Des émeutes ont, le 28 mars, secoué Diyarbakir, la capitale politico-culturelle du Kurdistan turc, lorsque plusieurs milliers de personnes se sont affrontés à la police turque après l'enterrement de quatre de 14 combattants du Parti des travailleurs du Kurdistan (PKK) tués le 25 mars dans des accrochages avec l'armée dans la province de Mus. La police a tiré en l'air et lancé de grenades de gaz lacrymogène pour disperser une foule d'environ dix mille personnes qui scandaient des slogans après l’enterrement. Les manifestants ont jeté des pierres contre des bâtiments publics lors des incidents qui se sont produits surtout dans le quartier populaire de Baglar. La police anti-émeutes a répliqué avec des grenades lacrymogènes, des canons à eau et des tirs d'avertissement. Des renforts dont des paramilitaires ont été envoyés à Diyarbakir depuis cinq provinces voisines, selon les autorités locales. Des chars sont arrivés dans une garnison située aux abords de la ville.

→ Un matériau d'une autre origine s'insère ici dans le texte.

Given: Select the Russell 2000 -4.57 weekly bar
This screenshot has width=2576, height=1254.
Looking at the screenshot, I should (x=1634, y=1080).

Des patrouilles ont sillonné la ville et des membres des forces spéciales de la police, fusils-mitrailleurs à la main et protégés par des véhicules blindés, ont été déployés à une centaine de mètres de la mosquée aux abords de laquelle les manifestants avaient commencé à se rassembler dans la matinée. Les manifestants ont vandalisé de nombreux magasins et se sont attaqués aux bâtiments publics dans la ville. De nouvelles violences ont éclaté le 30 mars alors que des milliers de personnes assistaient aux obsèques des trois victimes des affrontements des deux jours précédents, deux jeunes hommes et un enfant de huit ans. Certains membres du cortège funèbre s'en sont pris à un commissariat de police. Les forces de l'ordre ont riposté en tirant des grenades lacrymogènes et en faisant usage de leurs matraques, tuant un enfant de 7 ans. Selon les chiffres officiels le 31 mars, six personnes, dont deux enfants, ont été tuées et plus de 250 autres blessées, pour la plupart des membres des forces de sécurité, dans les émeutes.

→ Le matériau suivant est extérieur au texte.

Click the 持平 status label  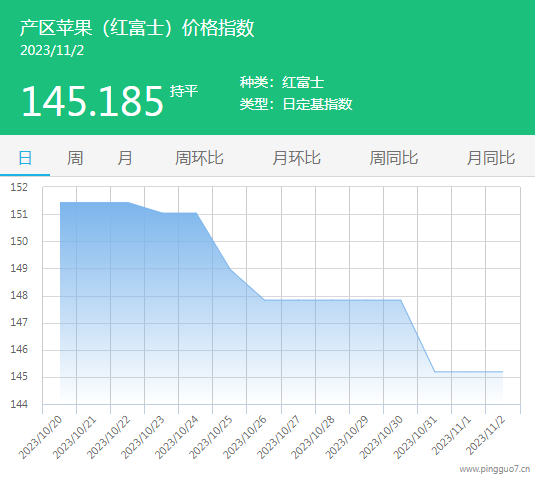[x=184, y=91]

Environ 200 manifestants ont été arrêtés au cours des violences, les pires depuis dix ans à Diyarbakir, selon le gouverneur de la ville, Efkan Ala. Les incidents dans cette ville d’un million d’habitants ont fait tâche d'huile dans les villes voisines. Ainsi à Batman, à l'est de Diyarbakir, quelque 3.000 manifestants kurdes ont incendié le 30 mars une succursale de banque et un bâtiment des chemins de fer. Les affrontements ont fait dix blessés. Des incidents similaires se sont produits à Siirt, à une centaine de kilomètres à l'est de Diyarbakir mais également à Adana (sud), qui compte une forte communauté kurde.

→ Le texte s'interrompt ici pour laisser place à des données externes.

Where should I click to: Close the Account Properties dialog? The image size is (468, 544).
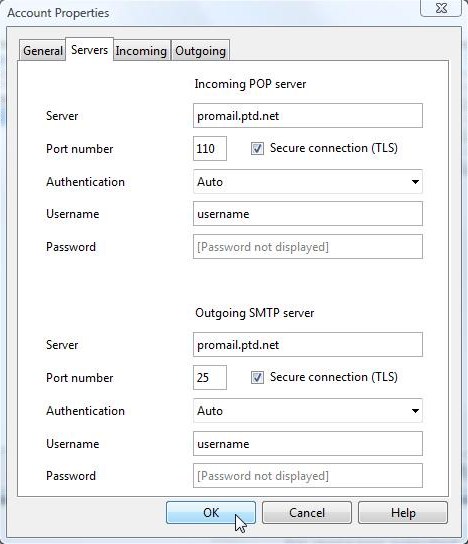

Les nationalistes turcs mettent en cause la politique du Premier ministre Tayyip Erdogan, qui s'était rendu à Diyarbakir l'été dernier où il avait affirmé que la Turquie avait commis des erreurs dans sa gestion du « problème kurde ». Le 30 mars au soir, de retour d'une visite privée en Arabie Saoudite, le Premier ministre Recep Tayyip Erdogan a indiqué qu' « aucune action non-conforme aux lois ne sera tolérée » dans la ville. « Notre peuple doit se sentir en sécurité. Les forces de sécurité feront le nécessaire », a-t-il déclaré. Le ministre de l'Intérieur Abdülkadir Aksu est de son côté arrivé à Diyarbakir tard le 30 mars pour des inspections. Signe d'un accroissement des tensions, le ministère de l'Intérieur a annoncé qu'une enquête avait été ouverte sur des propos favorables aux protestataires qu'aurait tenus le maire de Diyarbakir, Osman Baydemir. Ankara soupçonne M. Baydemir - dont le Parti pour une société démocratique (DTP) se bat pour les droits politiques et culturels des Kurdes, d'être lié au PKK. « Se servir de femmes et d'enfants dans un combat terroriste traduit un manque de respect envers l'être humain (...) Il est hors de question que le gouvernement tolère des actions hors-la-loi. Personne ne doit s'attendre à ce que nous transigions là-dessus », a déclaré Erdogan. Un communiqué conjoint de l'armée, de la police et des autorités civiles annonce qu'ont été prises « toutes le mesures nécessaires dans le cadre des limites de la loi et de la démocratie pour combattre le séparatisme ainsi que le terrorisme, et de les mettre en oeuvre avec une détermination absolue ».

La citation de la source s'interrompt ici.